Source text >>

***

Too many groans to mention!


----------



## Brendan (Dec 1, 2011)

*Not Puns*

I had amnesia once - or twice.
Protons have mass? I didn't even know they were Catholic.
All I ask is a chance to prove that money can't make me happy.
I'd give my right arm to be ambidextrous.
If the world was a logical place, men would ride horses sidesaddle.
What is a "free" gift? Aren't all gifts free?
They told me I was gullible .. and I believed them.
Experience is the thing you have left when everything else is gone.What if there were no hypothetical questions?
One nice thing about egotists: They don't talk about other people.
When the only tool you own is a hammer, every problem begins to look like a nail.
What was the greatest thing before sliced bread?
I used to be indecisive. Now I'm not sure.
The cost of living hasn't affected its popularity
How can there be self-help "groups"?
Is there another word for synonym?
Is it possible to be totally partial?
Is Marx's tomb a communist plot?
If swimming is so good for your figure, how do you explain whales?
Show me a man with both feet firmly on the ground, and I'll show you aman who can't get his pants off.
It's not an optical illusion. It just looks like one.
Is it my imagination, or do buffalo wings taste like chicken?


----------

***

Given exercise 1 >>
In the forum post of jokes, what title is written above the list?
Given exercise 2 >>
Reproduce the forum post of jokes word for word, from "## Brendan (Dec" down to "all gifts free?".

Records >>
***

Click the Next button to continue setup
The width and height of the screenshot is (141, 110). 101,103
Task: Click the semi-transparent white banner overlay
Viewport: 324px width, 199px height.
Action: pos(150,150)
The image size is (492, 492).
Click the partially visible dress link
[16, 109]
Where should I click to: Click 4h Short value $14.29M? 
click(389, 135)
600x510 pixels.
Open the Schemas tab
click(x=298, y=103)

***

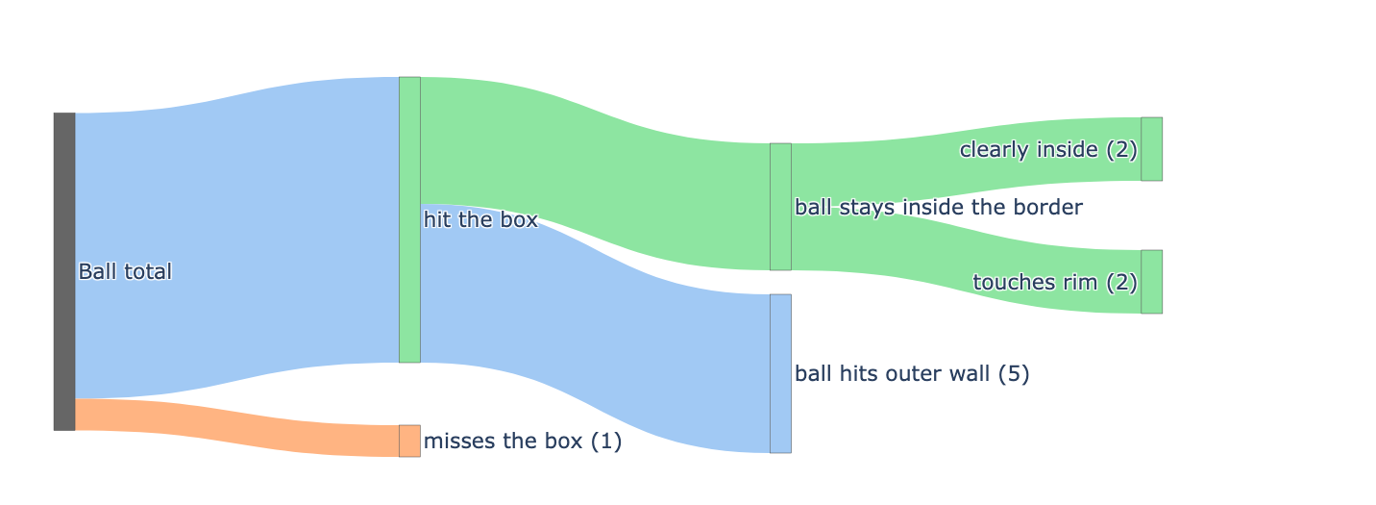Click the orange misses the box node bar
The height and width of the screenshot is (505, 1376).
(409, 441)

***

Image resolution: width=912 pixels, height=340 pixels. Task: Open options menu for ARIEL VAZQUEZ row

***

Full response 1 >>
Not Puns

Full response 2 >>
## Brendan (Dec 1, 2011)

*Not Puns*

I had amnesia once - or twice.
Protons have mass? I didn't even know they were Catholic.
All I ask is a chance to prove that money can't make me happy.
I'd give my right arm to be ambidextrous.
If the world was a logical place, men would ride horses sidesaddle.
What is a "free" gift? Aren't all gifts free?